Bank Indonesia (BI) mengungkapkan kinerja penjualan eceran mulai membaik pada Juni 2026. Namun, pada Juli diperkirakan akan terkontraksi, dan menurun pada September 2026.
Berdasarkan laporan BI dalam Survei Penjualan Eceran (SPE) Juni 2026, kinerja penjualan eceran pada Juni 2026 mencatatkan pertumbuhan menjadi 0,7 persen secara month to month (mtm).
Secara bulanan kinerja penjualan eceran pada Juni 2026 mencatatkan pertumbuhan menjadi 0,7 persen mtm, dari sebelumnya terkontraksi sebesar 1,5 persen mtm,”
tulis BI dalam laporannya Selasa, 11 Agustus 2026.
Pendorong Pertumbuhan
Pertumbuhan tersebut didorong oleh peningkatan kinerja pada kelompok barang lainnya yang tumbuh 6,9 persen setelah terkontraksi 9,2 persen mtm. Kemudian kelompok suku cadang dan aksesori 3,7 persen dari sebelumnya 4,7 persen, serta kelompok perlengkapan rumah tangga lainnya tumbuh 2,8 persen dari sebelumnya 0,7 persen.
Selain itu, kelompok bahan bakar kendaraan bermotor dan kelompok makanan, minuman, dan tembakau juga mencatatkan pertumbuhan masing-masing sebesar 3,5 persen secara mtm dan 0,1 persen mtm.
Perkembangan tersebut didorong oleh terjaganya permintaan masyarakat pada periode Hari Besar Keagamaan Nasional (HBKN) dan libur sekolah,”
tuturnya.


Adapun secara tahunan, Indeks Penjualan Riil (IPR) Juni 2026 tercatat sebesar 225,0 atau -3,0 persen secara year on year (yoy), membaik dari bulan sebelumnya sebesar -3,9 persen yoy.
Sejumlah kelompok masih mencatatkan pertumbuhan dan menjadi penopang kinerja penjualan antara lain kelompok suku cadang dan aksesori, kelompok perlengkapan rumah tangga lainnya, serta kelompok barang lainnya.

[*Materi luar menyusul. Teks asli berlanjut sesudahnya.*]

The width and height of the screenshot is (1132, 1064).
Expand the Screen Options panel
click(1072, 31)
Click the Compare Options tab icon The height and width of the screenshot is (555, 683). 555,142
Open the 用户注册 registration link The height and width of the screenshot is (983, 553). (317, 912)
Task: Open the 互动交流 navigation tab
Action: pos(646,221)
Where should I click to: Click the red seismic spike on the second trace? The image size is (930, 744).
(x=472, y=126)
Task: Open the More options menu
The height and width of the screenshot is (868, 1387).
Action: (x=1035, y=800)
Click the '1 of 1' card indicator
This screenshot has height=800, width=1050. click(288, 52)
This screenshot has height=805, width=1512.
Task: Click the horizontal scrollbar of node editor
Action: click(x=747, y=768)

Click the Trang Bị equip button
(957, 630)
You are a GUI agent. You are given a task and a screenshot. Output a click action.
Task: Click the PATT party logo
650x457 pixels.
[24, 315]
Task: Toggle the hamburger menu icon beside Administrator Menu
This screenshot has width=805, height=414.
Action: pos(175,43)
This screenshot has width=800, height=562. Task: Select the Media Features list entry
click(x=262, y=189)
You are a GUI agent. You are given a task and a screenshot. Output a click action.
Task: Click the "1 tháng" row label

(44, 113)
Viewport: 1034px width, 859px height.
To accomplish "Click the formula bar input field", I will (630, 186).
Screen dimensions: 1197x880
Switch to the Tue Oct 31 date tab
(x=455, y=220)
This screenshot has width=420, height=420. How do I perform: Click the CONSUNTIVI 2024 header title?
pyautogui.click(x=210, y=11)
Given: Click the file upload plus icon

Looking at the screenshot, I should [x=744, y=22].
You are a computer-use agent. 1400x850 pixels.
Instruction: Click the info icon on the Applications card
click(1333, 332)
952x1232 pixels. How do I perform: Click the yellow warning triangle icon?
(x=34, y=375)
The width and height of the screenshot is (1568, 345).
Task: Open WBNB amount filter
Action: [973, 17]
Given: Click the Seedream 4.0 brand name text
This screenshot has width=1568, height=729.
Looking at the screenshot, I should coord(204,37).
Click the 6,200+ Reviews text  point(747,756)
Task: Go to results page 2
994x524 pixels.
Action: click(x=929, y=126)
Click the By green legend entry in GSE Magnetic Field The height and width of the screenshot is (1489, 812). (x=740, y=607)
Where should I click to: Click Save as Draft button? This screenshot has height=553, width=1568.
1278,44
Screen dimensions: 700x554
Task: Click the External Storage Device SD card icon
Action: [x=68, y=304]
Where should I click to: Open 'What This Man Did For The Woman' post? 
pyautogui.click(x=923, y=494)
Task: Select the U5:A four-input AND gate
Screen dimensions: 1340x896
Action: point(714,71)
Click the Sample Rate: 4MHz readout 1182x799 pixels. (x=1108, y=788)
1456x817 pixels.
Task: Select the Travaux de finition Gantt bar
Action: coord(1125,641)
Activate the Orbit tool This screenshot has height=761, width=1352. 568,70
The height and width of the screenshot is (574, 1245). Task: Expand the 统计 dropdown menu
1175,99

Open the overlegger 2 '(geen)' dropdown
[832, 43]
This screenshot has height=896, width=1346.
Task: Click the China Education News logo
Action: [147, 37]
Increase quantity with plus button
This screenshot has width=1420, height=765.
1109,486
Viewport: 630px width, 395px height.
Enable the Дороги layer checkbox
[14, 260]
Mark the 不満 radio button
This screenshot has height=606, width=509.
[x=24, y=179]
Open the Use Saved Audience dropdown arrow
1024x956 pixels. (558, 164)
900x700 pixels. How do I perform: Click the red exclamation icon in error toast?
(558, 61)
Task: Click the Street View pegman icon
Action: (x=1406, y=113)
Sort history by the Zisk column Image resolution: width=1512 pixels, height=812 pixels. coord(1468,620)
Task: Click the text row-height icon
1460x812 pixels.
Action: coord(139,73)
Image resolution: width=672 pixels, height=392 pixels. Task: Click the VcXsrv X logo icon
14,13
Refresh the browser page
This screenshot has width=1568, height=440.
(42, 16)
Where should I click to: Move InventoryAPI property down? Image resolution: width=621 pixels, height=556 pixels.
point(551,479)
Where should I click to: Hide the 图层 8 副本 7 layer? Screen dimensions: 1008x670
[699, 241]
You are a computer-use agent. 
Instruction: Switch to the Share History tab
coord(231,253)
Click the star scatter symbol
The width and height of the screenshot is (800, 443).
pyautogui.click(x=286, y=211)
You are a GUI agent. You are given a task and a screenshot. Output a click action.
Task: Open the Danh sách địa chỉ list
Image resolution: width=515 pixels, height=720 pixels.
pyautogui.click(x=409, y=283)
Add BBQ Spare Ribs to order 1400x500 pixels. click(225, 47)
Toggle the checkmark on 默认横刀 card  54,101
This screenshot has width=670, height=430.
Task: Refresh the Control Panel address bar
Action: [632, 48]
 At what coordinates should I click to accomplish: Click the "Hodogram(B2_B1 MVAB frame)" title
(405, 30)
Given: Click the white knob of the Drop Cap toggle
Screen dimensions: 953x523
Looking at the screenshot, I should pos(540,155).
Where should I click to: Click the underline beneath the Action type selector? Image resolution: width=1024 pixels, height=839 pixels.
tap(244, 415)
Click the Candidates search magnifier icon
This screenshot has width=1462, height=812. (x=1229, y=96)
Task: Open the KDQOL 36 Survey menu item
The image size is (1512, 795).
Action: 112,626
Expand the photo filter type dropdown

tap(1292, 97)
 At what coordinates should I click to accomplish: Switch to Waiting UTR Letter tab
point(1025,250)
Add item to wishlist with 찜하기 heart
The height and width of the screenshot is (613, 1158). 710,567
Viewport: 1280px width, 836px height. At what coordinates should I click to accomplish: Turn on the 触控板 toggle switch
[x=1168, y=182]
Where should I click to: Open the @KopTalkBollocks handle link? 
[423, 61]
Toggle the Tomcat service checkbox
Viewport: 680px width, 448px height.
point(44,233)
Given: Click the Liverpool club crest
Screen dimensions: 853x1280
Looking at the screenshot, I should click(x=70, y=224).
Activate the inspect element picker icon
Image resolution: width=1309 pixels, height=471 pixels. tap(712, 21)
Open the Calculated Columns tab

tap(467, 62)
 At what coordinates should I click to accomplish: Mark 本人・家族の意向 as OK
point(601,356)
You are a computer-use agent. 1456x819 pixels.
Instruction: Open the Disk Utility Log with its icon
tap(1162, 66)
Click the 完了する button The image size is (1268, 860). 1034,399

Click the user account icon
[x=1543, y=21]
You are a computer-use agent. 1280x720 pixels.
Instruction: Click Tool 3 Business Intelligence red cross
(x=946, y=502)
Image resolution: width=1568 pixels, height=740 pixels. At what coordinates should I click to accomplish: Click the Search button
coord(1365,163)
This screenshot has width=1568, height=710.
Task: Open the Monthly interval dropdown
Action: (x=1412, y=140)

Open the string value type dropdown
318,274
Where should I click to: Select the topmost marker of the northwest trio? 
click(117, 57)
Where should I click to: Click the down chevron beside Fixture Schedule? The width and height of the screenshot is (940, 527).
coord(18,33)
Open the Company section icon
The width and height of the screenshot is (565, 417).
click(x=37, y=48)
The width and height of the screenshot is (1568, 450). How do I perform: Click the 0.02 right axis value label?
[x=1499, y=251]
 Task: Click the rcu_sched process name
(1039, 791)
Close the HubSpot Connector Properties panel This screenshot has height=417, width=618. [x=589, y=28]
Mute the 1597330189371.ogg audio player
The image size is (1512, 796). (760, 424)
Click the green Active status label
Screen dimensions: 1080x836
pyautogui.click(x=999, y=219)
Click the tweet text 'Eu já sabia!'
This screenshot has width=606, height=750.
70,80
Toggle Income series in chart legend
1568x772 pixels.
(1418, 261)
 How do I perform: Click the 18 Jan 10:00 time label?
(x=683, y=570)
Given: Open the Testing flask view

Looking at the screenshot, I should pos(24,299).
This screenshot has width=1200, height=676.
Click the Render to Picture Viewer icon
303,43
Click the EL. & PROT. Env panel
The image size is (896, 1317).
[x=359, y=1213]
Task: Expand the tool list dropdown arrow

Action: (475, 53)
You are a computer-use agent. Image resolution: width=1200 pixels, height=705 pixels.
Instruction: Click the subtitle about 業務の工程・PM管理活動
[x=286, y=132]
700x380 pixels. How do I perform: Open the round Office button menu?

Sementara itu, kelompok lainnya mencatatkan perbaikan meski masih berada dalam fase kontraksi, yaitu pada kelompok makanan, minuman, dan tembakau serta sub kelompok sandang.
Juli Diramal Kontraksi
BI mengungkapkan, untuk kinerja penjualan eceran pada Juli 2026 diperkirakan terkontraksi sebesar 0,3 persen secara mtm. Namun, lebih baik dibandingkan dengan Juli 2025 yang mengalami kontraksi sebesar 4,1 persen mtm.
Berdasarkan kelompoknya, kelompok perlengkapan rumah tangga lainnya serta kelompok barang budaya dan rekreasi diperkirakan meningkat. Kenaikan itu untuk menopang kinerja penjualan agar tidak terkontraksi lebih dalam seiring mulai masuknya periode sekolah pada Juli 2026.
Sementara itu, kelompok makanan, minuman, dan tembakau serta kelompok peralatan informasi dan komunikasi diperkirakan berada pada zona kontraksi. Sehingga menahan perbaikan kinerja penjualan secara keseluruhan.
Proyeksi ke Depan
Responden memperkirakan penjualan eceran pada September 2026 menurun, sementara pada Desember 2026 diperkirakan meningkat. Hal ini tercermin dari Indeks Ekspektasi Penjualan (IEP) September yang mengalami penurunan menjadi 148,3, lebih rendah dibandingkan periode sebelumnya yang tercatat sebesar 159,8.
Di sisi lain, IEP Desember 2026 tercatat meningkat sebesar 171,6, lebih tinggi dibandingkan periode November 2026 yang sebesar 153,8.
Responden menginformasikan bahwa penurunan pada IEP September 2026 dipengaruhi oleh normalisasi pasca kegiatan hari kemerdekaan Republik Indonesia (HUT RI), sementara peningkatan pada IEP Desember 2026 dipengaruhi oleh HBKN Natal.